Here is simple ST plugin. Is there a difference between commented lines? Personally, I don't see any difference in how they work, just a difference in visual appearance.

However, some plugin developers prefer second version (== 1), which looks just useless and ugly for me. Probably there are some reasons to prefer it?

import sublime_plugin

class ExpandUnexpandTabsCommand(sublime_plugin.EventListener):
    def on_pre_save(self, view):

        # if view.settings().get("translate_tabs_to_spaces"):
        # if view.settings().get("translate_tabs_to_spaces") == 1:
        # if view.settings().get("translate_tabs_to_spaces") == True:
            view.run_command("expand_tabs")
        else:
            view.run_command("unexpand_tabs")

Solution

  • It depends on what the possible values are.

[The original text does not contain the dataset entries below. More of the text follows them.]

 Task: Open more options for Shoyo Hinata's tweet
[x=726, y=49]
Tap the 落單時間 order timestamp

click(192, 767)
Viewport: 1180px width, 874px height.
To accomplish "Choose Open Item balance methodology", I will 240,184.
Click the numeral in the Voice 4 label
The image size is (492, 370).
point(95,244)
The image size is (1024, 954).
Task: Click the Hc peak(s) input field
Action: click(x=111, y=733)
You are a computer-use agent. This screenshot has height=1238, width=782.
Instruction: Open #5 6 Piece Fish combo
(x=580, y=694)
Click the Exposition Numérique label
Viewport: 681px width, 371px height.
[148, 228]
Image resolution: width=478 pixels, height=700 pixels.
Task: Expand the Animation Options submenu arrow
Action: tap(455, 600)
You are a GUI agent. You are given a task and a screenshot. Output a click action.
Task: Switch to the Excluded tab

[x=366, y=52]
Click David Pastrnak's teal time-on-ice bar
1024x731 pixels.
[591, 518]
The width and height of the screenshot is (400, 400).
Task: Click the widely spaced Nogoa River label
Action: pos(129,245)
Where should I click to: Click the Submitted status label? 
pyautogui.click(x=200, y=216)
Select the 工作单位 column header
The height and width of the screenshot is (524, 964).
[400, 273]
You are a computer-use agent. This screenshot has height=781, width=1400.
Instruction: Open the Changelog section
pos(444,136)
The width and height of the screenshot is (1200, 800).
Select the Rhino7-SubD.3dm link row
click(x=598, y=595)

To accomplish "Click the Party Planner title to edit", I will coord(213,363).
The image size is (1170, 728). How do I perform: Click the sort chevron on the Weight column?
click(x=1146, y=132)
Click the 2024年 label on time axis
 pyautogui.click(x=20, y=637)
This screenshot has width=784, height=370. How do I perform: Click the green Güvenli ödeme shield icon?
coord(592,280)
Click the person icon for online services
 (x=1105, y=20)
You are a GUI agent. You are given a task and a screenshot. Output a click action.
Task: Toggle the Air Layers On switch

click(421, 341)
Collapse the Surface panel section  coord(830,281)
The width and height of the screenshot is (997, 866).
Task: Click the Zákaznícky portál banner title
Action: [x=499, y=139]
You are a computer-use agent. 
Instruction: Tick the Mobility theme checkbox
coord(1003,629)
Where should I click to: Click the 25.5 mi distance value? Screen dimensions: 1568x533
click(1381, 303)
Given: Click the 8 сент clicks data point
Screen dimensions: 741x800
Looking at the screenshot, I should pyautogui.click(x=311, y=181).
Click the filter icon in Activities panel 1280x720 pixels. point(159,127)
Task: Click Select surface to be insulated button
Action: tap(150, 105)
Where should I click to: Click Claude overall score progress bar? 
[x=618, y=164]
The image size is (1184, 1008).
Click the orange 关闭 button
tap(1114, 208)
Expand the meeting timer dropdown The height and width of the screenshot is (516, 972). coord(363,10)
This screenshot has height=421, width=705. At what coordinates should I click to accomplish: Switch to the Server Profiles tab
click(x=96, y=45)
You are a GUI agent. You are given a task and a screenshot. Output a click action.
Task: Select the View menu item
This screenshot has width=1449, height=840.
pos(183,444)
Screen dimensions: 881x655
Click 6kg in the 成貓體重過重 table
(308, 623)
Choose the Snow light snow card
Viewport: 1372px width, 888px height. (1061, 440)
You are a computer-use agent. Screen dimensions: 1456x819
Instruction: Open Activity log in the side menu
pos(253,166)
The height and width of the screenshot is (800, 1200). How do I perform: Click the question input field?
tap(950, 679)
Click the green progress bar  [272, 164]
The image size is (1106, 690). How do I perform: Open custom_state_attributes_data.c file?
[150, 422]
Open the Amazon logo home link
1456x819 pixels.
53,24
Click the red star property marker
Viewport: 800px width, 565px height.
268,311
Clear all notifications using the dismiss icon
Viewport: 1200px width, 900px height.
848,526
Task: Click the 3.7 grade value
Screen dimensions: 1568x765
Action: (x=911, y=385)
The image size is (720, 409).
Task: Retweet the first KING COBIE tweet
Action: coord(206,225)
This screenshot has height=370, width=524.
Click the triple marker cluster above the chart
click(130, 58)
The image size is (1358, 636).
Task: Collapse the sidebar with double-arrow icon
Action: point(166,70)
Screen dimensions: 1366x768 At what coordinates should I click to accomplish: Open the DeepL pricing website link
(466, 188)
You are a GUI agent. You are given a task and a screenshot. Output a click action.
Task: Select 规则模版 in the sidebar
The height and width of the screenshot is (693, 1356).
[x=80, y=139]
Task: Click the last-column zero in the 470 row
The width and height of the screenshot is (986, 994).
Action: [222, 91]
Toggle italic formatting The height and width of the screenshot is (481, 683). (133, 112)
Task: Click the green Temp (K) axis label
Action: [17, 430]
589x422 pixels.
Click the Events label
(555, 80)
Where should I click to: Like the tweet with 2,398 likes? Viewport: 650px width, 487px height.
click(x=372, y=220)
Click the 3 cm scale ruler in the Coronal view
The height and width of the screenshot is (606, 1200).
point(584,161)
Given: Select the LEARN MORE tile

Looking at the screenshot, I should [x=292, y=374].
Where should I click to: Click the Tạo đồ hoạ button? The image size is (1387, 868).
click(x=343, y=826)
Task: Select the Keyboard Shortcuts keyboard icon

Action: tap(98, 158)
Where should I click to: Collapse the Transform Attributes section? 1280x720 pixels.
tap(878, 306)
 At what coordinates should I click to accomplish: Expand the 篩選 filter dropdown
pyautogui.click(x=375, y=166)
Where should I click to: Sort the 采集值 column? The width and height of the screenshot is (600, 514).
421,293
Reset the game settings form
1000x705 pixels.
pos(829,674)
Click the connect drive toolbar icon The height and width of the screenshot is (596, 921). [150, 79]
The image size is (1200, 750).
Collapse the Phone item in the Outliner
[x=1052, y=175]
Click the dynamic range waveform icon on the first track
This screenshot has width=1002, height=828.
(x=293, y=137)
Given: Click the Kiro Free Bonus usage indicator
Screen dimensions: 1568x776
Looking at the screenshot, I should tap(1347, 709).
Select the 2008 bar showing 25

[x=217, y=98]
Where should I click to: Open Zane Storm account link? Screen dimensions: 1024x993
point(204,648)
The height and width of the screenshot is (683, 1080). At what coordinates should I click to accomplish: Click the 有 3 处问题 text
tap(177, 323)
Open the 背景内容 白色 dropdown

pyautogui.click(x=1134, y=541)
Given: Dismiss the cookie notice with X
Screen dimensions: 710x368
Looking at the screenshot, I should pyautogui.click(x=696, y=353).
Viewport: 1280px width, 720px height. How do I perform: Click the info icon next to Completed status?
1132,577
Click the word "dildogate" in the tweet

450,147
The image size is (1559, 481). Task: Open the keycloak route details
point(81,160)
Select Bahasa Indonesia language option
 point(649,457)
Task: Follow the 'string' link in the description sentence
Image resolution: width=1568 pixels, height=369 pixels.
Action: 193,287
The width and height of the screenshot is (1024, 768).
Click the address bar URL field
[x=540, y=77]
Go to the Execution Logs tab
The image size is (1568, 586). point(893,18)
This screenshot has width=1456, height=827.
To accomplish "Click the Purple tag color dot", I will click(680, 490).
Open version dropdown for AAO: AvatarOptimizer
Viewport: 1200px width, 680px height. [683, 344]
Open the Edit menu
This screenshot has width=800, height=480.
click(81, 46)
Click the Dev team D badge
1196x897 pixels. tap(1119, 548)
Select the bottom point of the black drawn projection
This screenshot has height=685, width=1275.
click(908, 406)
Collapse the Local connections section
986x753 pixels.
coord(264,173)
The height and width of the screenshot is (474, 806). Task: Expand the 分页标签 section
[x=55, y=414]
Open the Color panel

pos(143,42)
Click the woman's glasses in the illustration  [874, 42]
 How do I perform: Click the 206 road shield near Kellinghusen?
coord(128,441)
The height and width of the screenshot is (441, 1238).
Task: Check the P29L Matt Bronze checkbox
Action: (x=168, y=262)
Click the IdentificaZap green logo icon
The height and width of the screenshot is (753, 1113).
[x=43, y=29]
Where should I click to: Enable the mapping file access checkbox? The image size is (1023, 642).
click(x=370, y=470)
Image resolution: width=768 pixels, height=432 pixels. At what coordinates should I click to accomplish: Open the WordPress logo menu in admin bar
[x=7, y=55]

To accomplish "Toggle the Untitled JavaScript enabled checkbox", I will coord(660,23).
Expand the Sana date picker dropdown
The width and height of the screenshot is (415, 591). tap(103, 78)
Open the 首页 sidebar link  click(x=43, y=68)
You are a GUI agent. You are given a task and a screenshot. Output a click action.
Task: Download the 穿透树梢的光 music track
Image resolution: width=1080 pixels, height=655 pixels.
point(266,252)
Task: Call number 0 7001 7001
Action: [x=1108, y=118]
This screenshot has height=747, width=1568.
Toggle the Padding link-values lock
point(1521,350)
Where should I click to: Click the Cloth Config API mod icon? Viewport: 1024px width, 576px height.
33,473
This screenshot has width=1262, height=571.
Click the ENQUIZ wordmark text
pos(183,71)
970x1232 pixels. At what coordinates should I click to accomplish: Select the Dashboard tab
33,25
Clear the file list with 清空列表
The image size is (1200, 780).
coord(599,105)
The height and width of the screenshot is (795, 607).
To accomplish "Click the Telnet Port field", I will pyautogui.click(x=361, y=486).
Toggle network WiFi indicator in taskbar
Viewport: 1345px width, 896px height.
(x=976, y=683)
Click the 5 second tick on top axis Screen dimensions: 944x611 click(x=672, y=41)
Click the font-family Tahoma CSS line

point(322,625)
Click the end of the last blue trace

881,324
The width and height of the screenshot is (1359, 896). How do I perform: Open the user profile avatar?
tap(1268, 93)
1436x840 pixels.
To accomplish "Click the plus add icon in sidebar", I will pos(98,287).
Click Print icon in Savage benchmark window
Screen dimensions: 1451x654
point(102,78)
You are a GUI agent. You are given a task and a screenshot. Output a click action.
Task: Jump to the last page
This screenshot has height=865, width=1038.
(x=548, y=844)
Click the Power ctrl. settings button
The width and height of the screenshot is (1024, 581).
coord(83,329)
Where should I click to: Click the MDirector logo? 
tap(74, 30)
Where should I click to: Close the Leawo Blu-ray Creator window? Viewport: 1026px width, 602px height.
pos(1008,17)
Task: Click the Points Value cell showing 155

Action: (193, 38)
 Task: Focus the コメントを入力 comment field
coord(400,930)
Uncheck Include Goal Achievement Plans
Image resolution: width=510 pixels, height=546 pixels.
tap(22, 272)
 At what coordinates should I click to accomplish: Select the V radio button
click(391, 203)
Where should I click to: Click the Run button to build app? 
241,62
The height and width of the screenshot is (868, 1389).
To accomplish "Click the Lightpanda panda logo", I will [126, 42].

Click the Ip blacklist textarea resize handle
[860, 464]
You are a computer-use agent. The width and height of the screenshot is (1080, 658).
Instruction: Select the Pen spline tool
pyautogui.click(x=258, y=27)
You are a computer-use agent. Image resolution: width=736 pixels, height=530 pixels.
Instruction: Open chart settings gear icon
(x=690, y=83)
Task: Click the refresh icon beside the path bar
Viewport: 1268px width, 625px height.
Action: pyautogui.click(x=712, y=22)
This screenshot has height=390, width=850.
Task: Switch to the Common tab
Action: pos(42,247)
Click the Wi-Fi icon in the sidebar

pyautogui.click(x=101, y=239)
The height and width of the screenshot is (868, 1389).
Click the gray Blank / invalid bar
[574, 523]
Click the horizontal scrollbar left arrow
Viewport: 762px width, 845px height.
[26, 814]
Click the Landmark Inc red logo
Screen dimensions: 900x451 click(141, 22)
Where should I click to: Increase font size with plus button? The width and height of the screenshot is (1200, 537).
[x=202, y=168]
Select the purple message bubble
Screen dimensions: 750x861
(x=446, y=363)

    • If the file must have 0 or 1 in it, anything else is an error, and you're reading it as an int, then you probably want == 1.
    • If the file can have either True or no entry at all, and you're using get(…) instead of [] so you get back None whenever it's not True, then you want to just test the truthiness. (Or maybe is not None, but definitely not == True or == 1.)

    The rule is pretty simple: when writing a test, write what you mean to test.

    Different tests mean different things:

    • if spam:: passes if spam is anything truthy. That means anything besides None, False, numeric zero, or empty containers.

    • if spam == 1:: passes if spam is the number 1.

    • if spam is True:: passes only if spam is the special constant True. If you want to make sure other truthy values fail, and only True counts, use is. You rarely want this.

    • if spam == True:: passes if spam is the special constant True, or some object equal to it. If you've gone out of your way to write a class whose __eq__ tests for True or something, then you might want this test, but it's hard to imagine why you would otherwise.

    It happens to be true that 1 == True. But writing == True when you want to test for the number 1, or == 1 when you want to test for True but not other truthy values, is misleading to anyone who understands idiomatic Python, and mildly confusing to anyone who doesn't, and there's no benefit to anyone. So don't do it.

    And writing either of those when you want to test for anything truthy isn't just misleading, it's wrong.